## Material provided
◆ ◆ ◆ ◆ ◆
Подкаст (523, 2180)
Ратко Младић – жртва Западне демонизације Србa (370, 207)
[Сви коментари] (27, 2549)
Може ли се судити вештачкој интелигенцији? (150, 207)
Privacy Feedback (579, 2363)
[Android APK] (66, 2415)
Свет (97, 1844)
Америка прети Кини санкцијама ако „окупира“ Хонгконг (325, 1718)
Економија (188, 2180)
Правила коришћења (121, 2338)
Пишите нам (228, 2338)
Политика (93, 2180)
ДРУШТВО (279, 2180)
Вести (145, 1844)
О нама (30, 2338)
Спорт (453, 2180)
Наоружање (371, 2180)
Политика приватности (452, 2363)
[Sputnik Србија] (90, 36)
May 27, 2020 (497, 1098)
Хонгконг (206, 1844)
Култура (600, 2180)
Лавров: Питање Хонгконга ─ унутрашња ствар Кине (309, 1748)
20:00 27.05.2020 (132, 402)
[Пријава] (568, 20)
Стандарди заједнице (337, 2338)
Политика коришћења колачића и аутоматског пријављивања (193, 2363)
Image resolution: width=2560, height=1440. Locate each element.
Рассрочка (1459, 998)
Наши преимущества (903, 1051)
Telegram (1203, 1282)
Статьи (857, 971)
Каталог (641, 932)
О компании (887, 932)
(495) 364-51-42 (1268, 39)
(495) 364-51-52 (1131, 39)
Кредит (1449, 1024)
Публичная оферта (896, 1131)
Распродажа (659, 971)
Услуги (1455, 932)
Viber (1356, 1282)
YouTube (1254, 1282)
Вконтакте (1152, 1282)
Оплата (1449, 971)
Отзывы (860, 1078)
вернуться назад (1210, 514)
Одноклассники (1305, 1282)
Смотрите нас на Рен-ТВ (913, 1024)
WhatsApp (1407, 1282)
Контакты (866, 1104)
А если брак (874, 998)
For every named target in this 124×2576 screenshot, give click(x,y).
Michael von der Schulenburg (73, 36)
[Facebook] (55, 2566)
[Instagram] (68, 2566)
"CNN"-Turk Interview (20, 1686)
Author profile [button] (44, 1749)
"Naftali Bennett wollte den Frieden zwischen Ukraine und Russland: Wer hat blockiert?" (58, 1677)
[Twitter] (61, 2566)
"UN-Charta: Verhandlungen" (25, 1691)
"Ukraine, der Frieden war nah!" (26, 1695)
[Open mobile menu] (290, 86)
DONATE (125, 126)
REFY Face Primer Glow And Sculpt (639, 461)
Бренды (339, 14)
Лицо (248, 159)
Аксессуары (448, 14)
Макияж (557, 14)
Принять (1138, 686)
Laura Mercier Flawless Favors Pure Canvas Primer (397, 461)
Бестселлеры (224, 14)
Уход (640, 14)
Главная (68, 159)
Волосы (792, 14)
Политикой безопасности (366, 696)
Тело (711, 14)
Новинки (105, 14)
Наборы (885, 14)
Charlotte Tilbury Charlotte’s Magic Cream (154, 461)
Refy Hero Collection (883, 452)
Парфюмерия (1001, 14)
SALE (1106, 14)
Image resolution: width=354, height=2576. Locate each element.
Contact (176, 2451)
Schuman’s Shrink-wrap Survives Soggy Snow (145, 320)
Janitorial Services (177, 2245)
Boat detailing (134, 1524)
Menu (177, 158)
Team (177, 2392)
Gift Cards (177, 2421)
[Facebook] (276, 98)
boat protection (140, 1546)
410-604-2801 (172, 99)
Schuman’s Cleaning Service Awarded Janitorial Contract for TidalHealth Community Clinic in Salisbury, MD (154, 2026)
◆ ◆ ◆ ◆ ◆
## Required work
Show every line from the entries above in which the word "Frieden" appears.

## Output for this task
"Naftali Bennett wollte den Frieden zwischen Ukraine und Russland: Wer hat blockiert?" (58, 1677)
"Ukraine, der Frieden war nah!" (26, 1695)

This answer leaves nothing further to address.